Selected text
▼

“Looking ahead, I’m still not wild about the valuation, but I do acknowledge that Stryker has dry powder that it can deploy toward accretive M&A,” wrote Stephen Simpson, CFA, in the report. Here are a few key notes about the company:
1. Stryker has produced sales growth over the past two quarters, generating 7 percent and 6 percent organic revenue growth. The company has nearly two years of 5 percent or better organic top-line growth.
2. The MAKO acquisition could finally be improving. There were 13 systems placed in the last quarter and the company added a program for hip implants.
3. The company’s MedSurg is seeing good growth. The Medical segment has seen double-digit growth in the past four quarters in a row. Stryker is also a leader in the powered medical tools market.
4. Stryker’s efforts in China are going well and they recently partnered with a Turkish manufacturer of hospital beds, improving access in this emerging market.
5. There were rumors over the past year that Stryker was interested in Smith & Nephew, but Mr. Simpson would rather see Stryker acquire a more spine-focused company like NuVasive or Globus Medical, especially as the S&N deal is no longer imminent.
6. There are other companies that could be beneficial acquisitions for Stryker as well, like Novadaq or Entellus, an ENT company.
7. A spine or surgery/surgical equipment company acquisition is an attractive prospect, but there is no guarantee of added value through acquisitions. “I’m content to remain on the sidelines on this one as the valuation doesn’t really seem to mark a significant opportunity,” wrote Mr. Simpson.

▲

Explore the material
1) Rewrite the paragraph in the Stryker notes that begins "3. The company's MedSurg" as a short list that keeps its main facts.
2) From the Stryker notes, extract the passage that opens with the words "3. The company’s" and closes with "no longer imminent.".

Dataset entries
▼

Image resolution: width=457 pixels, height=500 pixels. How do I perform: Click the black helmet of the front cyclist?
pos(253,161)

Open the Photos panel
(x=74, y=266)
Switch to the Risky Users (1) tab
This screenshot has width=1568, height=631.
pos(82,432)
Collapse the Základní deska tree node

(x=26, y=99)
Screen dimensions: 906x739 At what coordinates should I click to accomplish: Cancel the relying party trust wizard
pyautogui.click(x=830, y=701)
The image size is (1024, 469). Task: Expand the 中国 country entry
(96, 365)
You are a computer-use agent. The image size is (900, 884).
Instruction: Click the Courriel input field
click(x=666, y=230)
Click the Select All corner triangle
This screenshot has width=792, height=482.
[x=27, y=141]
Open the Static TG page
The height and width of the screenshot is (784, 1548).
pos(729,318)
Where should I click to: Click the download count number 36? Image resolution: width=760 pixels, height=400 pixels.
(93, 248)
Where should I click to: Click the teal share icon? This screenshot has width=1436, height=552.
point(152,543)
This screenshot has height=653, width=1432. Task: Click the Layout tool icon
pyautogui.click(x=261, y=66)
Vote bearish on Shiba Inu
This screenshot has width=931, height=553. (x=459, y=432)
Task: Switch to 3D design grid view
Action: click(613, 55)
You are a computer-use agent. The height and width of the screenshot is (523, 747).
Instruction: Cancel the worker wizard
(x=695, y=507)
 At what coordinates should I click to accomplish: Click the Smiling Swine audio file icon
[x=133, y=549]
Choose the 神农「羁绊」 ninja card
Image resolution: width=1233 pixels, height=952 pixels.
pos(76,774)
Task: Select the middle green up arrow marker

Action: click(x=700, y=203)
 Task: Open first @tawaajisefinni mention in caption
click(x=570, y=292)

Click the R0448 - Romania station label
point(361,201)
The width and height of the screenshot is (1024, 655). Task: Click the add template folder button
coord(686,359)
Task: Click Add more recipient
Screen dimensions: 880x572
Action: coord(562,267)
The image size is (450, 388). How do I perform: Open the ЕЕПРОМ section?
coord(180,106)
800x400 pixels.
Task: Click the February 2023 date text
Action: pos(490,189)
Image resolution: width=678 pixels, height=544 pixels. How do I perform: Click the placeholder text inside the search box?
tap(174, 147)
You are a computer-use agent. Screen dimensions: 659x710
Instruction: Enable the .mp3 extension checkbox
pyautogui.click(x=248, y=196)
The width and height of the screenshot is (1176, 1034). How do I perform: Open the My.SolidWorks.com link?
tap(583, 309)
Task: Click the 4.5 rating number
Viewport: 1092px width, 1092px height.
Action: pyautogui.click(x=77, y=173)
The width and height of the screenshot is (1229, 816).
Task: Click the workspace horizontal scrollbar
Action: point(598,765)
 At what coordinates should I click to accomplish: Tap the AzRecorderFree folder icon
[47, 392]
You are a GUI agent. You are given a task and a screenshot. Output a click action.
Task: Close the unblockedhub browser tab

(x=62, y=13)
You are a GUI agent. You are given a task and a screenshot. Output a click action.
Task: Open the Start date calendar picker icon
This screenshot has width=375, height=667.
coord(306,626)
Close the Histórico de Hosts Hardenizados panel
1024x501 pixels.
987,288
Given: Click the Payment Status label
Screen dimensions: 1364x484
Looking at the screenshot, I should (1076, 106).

▲

Solutions by task
1)
- Stryker's MedSurg is growing well.
- The Medical segment has had double-digit growth for four straight quarters.
- Stryker leads the powered medical tools market.

2)
3. The company’s MedSurg is seeing good growth. The Medical segment has seen double-digit growth in the past four quarters in a row. Stryker is also a leader in the powered medical tools market.
4. Stryker’s efforts in China are going well and they recently partnered with a Turkish manufacturer of hospital beds, improving access in this emerging market.
5. There were rumors over the past year that Stryker was interested in Smith & Nephew, but Mr. Simpson would rather see Stryker acquire a more spine-focused company like NuVasive or Globus Medical, especially as the S&N deal is no longer imminent.